**Short problem**
Print every line of the data below word for word, and leave out the pictures.

**Data for this task**

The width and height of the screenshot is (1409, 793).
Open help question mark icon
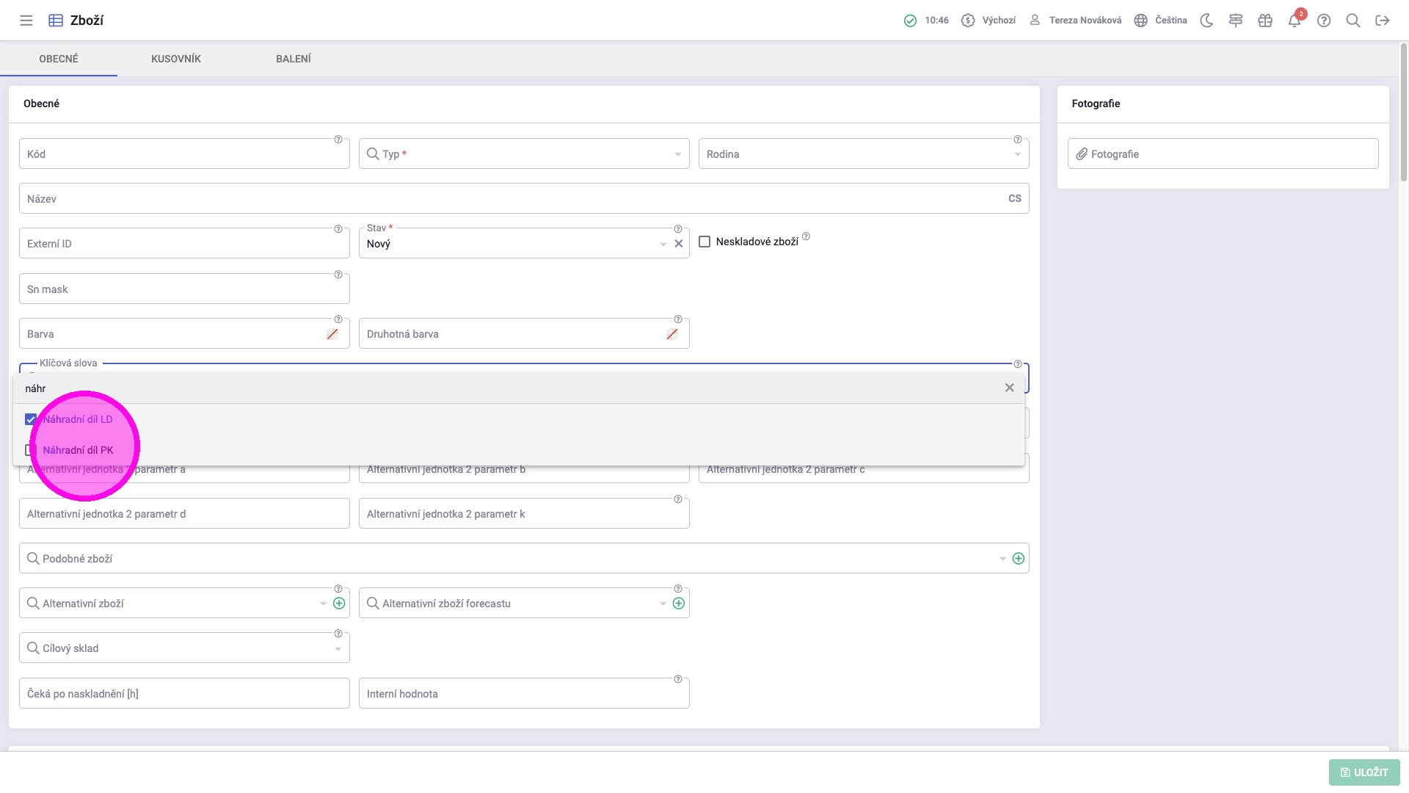click(1324, 21)
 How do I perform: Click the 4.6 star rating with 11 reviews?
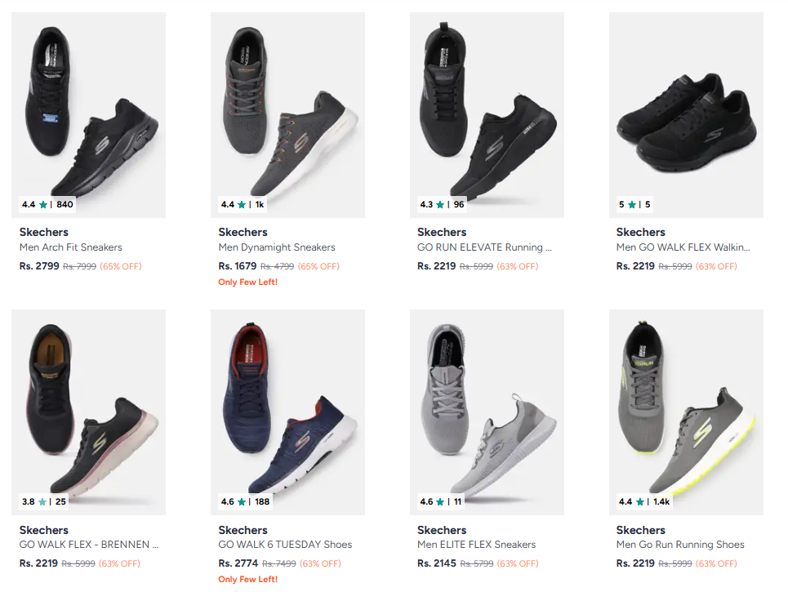coord(441,501)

**Exercise response**
The width and height of the screenshot is (1409, 793).
Open help question mark icon
click(1324, 21)
 How do I perform: Click the 4.6 star rating with 11 reviews?
coord(441,501)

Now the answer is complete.